Severe Baker IV Capsular Contracture with Severe Double-Bubble Breast Deformity

Posted On: July 04, 2013 Author: Dr. Stuart Linder Posted In: Breast Implants, Breast Revision, Breast topics, Home, Sexy Shape Wear

The patient below is a 28-year-old African-American female presenting with severe Baker IV capsular contracture, implant malposition, scar tissue, hardening with grade 3 ptosis.  Patient is an excellent candidate for total breast reconstruction which would include bilateral open periprosthetic capsulectomy, circumferential open capsulotomy, removal and replacement with style 68 high profile Natrelle 200 cc saline implants through a periareolar approach, removal of her larger 480 cc low profile silicone gel implants and a formal mastopexy using inferior pedicle Wise-pattern technique.  Her before photographs show severe encapsulation and the medial portions of her breasts show actual deformity of the implant edges.  She will require open periprosthetic capsulectomy, circumferential open capsulotomy, removal of the larger silicone implants, low profile and replacement with small high profile saline implants and a primary formal mastopexy.  Her after photographs show her in the Sexy Shapewear Linder Sport Bra.  Notice the reduction in size of her breasts.  Notice the fullness of the upper pole; however, she now has complete corrected nipple areolar complex position centrally into the breast mound.  She also has a beautiful proportionality from a Double-D preoperatively to a mid to full “C” postoperatively.  She is extraordinarily happy with her results.

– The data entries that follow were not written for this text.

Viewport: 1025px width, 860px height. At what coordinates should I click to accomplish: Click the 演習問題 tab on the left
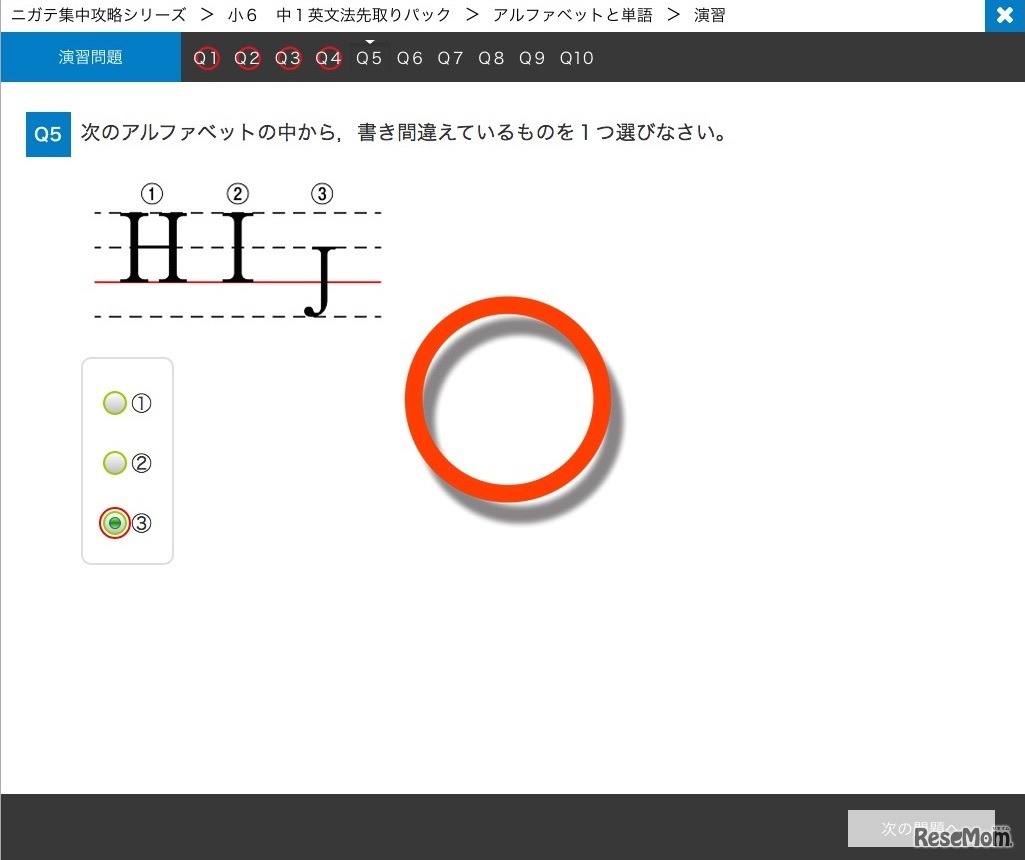point(90,58)
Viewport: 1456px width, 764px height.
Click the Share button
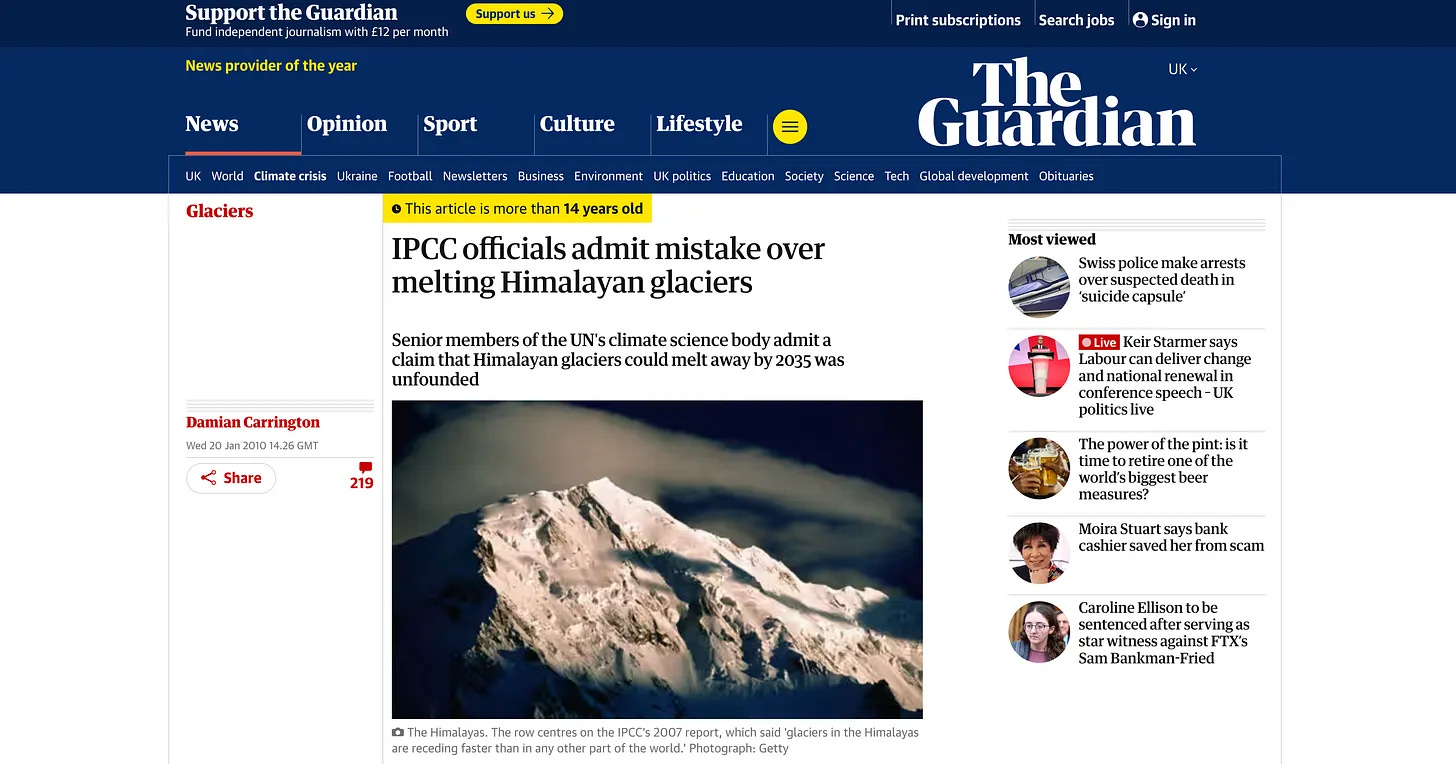[231, 478]
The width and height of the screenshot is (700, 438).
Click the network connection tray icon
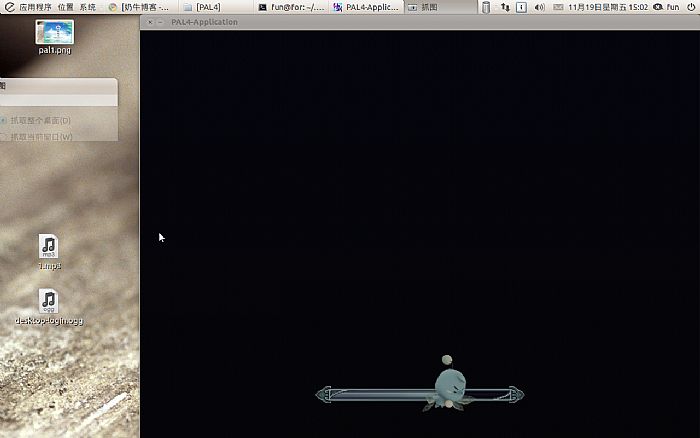pos(504,6)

The corrections of her breasts included placing the implants subpectorally, reducing the low profile to a high profile smaller implant, over-filling.  Subsequently, the formal mastopexy was absolutely essential in order to remove the redundant skin, especially when reducing the volume size of the breast implant and repositioning of the nipple areolar complex.  This is an open capsulectomy for a severe Baker IV capsule with severe malposition and distortion as well as a mastopexy to reposition the areolas and remove the redundant skin.